Fotografía tomada el 23/04/2016     

 

Que la situación es especialmente preocupante en la Sierra de Baza, hemos tenido ocasión de constatarlo en las últimas visitas y trabajos de campo que hemos efectuado a lo largo del pasado mes de abril a este espacio protegido, donde a la incidencia de la masiva plaga de la procesionaria a la que alude la revista Nova Ciencia, se una la del muérdago (Viscum album subsp. austriacum), haciendo aún más frágil la capacidad de estos árboles para superar la adversidades que están sufriendo y son ya centenares los pinos que hemos podido encontrar muertos; aunque está siendo la falta de agua que estamos sufriendo esta primavera el factor más letal en la recuperación de estos ejemplares, de modo que si hemos podido comprobar que muchos pinos que fueron atacados por la procesionaria el pasado otoño-invierno han intentado rebrotar, no han tenido fuerzas para ello y han terminado secándose y muriendo.

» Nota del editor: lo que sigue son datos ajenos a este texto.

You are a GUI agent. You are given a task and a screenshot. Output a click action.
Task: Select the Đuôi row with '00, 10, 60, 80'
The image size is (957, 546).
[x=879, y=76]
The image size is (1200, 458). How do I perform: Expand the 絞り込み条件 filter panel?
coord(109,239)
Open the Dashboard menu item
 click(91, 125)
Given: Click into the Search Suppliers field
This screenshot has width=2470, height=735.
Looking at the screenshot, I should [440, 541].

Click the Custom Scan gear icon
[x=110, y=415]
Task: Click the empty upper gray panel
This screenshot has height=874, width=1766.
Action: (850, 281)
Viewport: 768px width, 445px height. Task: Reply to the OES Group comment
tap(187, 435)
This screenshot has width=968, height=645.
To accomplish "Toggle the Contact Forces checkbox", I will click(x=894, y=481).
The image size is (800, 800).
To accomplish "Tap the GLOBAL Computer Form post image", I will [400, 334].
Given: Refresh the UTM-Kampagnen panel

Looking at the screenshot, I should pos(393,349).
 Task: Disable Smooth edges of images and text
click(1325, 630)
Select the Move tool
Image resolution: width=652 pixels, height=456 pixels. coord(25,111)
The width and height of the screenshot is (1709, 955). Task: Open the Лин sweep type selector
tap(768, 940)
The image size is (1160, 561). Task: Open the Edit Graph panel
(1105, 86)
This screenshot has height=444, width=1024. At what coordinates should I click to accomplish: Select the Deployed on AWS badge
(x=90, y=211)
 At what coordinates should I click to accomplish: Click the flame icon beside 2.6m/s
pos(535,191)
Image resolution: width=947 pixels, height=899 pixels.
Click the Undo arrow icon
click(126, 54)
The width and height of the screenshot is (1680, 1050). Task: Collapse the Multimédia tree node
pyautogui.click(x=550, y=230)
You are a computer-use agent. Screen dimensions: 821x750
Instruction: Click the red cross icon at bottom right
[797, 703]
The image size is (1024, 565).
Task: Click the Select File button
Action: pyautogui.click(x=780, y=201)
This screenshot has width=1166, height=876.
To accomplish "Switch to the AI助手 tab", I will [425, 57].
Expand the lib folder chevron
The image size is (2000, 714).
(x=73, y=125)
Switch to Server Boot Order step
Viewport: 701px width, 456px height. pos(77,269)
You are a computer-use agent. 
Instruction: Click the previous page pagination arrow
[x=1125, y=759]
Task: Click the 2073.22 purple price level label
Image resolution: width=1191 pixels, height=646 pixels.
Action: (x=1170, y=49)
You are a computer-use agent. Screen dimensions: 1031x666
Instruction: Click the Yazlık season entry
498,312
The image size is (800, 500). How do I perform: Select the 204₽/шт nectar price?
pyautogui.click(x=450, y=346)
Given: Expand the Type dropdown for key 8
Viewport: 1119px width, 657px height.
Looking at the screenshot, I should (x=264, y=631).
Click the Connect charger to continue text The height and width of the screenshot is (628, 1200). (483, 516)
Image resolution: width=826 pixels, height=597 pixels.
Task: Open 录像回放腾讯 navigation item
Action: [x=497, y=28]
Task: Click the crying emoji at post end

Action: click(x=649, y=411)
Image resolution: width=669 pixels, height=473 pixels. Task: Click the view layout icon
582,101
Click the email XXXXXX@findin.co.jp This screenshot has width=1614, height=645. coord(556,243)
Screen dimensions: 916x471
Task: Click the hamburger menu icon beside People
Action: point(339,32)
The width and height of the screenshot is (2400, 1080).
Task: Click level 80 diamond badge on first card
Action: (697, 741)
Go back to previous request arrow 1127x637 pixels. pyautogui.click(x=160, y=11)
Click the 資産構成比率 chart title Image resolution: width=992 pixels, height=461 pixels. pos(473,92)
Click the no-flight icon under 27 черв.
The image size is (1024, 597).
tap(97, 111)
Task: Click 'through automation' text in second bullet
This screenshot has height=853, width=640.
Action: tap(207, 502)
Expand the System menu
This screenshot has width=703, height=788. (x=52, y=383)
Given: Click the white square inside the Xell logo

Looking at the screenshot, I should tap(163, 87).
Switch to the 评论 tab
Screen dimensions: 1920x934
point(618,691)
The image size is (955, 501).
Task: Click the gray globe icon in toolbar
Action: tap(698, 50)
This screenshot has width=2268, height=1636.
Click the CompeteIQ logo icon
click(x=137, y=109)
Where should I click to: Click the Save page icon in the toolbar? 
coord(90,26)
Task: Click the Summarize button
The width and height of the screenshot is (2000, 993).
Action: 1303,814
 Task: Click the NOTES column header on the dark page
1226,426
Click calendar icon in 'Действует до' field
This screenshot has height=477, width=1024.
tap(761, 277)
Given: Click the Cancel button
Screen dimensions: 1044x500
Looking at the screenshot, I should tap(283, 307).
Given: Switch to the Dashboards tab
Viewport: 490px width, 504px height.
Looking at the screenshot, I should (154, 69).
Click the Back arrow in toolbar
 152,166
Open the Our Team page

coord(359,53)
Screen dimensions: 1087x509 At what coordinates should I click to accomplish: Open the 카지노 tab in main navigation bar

Un panorama que puede agravarse notoriamente si en los próximos días no llueve de forma abundante en la Sierra de Baza, ya que de otro modo pueden ser miles los pinos que mueran víctima de la procesionaria, una plaga que se estimaba no podía matar a los pinos, pero claro esto era en circunstancias normales y lo que se está viviendo en la Sierra de Baza no es absoluto normal. Tampoco lo ha sido que se haya intentado negar y esconder esta problemática, llegando, incluso el Consejero de Medio Ambiente de la Junta der Andalucía, José Fiscal, a negar –con grave error como los hechos están evidenciando- esta problemática en su comparecencia parlamentaria sobre este tema (puede ampliarse información AQUÍ).